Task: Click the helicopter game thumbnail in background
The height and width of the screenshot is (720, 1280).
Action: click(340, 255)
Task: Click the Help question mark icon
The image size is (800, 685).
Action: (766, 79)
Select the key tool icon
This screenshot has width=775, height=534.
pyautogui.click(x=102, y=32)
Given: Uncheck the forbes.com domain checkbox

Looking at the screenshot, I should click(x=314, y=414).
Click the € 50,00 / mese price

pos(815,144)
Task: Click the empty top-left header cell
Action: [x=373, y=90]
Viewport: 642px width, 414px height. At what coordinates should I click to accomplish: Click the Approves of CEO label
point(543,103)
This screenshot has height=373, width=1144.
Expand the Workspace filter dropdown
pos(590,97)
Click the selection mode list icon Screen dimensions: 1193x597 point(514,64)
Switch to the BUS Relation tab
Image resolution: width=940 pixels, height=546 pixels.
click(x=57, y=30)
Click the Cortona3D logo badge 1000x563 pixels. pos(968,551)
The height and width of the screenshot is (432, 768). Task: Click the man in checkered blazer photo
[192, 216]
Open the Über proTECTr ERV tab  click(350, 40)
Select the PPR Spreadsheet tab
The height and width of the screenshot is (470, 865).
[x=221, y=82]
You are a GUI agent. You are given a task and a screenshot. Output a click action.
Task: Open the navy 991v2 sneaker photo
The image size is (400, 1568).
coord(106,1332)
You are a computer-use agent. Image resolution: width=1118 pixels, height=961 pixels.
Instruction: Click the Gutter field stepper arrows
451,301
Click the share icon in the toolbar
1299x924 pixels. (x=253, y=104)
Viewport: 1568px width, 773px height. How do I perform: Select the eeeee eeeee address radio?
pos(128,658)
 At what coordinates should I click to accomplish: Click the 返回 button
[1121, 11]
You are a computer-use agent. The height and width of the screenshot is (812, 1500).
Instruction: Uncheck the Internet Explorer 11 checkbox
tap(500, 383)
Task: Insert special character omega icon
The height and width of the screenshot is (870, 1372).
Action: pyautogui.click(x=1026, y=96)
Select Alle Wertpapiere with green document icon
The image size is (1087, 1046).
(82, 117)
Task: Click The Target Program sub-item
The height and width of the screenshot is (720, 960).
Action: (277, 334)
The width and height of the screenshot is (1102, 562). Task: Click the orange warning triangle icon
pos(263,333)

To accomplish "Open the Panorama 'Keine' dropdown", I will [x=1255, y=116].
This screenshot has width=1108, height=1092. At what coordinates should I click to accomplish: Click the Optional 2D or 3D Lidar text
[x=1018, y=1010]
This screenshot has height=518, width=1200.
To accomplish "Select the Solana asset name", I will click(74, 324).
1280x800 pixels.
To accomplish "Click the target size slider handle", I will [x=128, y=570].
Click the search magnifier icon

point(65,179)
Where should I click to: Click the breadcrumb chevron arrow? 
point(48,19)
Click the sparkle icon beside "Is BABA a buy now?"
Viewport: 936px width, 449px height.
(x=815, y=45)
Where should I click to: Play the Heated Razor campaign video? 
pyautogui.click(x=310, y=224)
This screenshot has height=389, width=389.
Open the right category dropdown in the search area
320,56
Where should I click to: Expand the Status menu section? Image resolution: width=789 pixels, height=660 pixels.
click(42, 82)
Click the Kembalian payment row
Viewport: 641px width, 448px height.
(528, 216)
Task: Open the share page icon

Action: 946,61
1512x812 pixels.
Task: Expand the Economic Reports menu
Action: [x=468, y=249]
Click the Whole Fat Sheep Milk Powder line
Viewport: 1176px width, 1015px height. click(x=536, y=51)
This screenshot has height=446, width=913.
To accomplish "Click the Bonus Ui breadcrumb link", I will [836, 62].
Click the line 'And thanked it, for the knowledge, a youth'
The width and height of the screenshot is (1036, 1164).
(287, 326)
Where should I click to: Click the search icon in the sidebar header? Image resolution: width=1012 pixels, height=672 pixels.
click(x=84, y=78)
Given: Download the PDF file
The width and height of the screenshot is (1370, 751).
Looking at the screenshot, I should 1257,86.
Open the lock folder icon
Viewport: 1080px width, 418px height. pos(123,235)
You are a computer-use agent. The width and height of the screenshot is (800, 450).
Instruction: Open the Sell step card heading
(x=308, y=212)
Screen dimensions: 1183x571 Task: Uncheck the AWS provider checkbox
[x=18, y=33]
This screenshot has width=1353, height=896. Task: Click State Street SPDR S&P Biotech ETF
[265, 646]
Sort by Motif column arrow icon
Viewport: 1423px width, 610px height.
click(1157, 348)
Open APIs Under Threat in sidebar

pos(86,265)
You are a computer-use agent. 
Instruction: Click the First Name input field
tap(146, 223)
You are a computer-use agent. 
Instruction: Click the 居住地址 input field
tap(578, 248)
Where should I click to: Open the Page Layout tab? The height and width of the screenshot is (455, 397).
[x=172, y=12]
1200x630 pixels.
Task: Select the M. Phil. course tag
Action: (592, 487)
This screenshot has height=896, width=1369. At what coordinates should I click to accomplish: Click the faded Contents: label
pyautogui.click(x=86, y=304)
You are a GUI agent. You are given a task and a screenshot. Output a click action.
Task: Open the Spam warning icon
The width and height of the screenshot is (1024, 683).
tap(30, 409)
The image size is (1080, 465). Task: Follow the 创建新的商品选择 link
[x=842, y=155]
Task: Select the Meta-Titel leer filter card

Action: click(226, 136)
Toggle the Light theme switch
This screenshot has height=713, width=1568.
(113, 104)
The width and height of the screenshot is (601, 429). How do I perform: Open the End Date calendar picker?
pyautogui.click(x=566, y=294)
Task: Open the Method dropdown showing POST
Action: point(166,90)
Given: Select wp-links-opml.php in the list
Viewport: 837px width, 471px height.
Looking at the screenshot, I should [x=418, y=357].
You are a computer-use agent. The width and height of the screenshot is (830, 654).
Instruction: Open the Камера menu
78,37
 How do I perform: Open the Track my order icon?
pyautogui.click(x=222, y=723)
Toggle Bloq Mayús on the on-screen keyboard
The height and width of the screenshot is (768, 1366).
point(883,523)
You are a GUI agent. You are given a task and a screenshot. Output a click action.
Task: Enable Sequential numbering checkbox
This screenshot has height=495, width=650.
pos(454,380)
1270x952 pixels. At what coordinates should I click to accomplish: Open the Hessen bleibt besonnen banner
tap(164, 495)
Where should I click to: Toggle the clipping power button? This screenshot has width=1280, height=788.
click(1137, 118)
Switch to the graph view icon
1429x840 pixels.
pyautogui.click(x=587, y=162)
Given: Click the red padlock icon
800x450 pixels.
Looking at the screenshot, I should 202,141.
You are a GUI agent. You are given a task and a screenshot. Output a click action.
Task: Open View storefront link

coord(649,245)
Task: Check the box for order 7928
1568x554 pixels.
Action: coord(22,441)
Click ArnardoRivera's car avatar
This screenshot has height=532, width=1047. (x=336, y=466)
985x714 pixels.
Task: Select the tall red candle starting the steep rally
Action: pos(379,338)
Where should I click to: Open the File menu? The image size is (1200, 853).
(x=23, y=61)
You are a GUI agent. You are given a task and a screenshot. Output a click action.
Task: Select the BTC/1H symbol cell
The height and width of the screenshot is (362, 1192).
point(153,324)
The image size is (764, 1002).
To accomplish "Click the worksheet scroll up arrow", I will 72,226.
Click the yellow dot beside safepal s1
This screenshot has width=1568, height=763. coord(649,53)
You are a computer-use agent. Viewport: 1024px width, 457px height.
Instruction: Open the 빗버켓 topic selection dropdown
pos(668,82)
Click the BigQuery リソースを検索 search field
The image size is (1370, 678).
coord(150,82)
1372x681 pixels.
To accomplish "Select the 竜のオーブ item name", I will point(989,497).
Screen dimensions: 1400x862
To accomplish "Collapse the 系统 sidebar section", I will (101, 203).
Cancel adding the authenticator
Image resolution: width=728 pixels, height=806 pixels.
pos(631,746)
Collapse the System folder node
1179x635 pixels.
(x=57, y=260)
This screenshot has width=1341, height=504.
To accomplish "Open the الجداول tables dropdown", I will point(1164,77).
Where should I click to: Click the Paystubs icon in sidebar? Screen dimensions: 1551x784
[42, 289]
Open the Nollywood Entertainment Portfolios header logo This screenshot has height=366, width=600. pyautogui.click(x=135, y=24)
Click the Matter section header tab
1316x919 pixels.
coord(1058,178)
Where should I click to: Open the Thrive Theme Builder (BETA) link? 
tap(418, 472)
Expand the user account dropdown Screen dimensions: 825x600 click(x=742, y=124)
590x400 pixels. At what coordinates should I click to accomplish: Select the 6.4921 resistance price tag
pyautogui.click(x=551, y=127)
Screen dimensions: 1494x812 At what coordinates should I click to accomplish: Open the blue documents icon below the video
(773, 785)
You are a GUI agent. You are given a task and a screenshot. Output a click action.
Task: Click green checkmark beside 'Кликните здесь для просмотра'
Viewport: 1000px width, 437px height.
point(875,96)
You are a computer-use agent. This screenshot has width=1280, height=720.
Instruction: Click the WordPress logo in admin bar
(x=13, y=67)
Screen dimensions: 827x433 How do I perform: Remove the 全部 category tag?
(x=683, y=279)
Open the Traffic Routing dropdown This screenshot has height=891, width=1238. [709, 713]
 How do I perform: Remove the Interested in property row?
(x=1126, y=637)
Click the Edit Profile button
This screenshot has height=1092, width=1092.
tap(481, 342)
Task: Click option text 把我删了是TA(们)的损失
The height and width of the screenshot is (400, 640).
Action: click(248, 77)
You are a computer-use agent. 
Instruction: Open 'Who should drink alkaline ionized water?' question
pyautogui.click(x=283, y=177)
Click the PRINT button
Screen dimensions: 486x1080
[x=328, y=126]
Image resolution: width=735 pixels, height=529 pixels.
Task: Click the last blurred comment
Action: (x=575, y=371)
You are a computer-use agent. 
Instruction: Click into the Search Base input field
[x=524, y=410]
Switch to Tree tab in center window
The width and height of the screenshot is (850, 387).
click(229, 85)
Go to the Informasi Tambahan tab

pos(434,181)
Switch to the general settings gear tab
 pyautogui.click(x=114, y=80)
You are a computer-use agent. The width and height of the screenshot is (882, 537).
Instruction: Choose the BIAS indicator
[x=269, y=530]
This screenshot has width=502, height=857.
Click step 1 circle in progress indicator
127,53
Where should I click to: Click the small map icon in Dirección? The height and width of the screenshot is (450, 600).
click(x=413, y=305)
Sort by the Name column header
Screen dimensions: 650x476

▬▬▬▬▬▬▬▬▬▬

# Work task
If a line above holds the string "green", return it as it stands.

# Response box
Select Alle Wertpapiere with green document icon
Task: Click green checkmark beside 'Кликните здесь для просмотра'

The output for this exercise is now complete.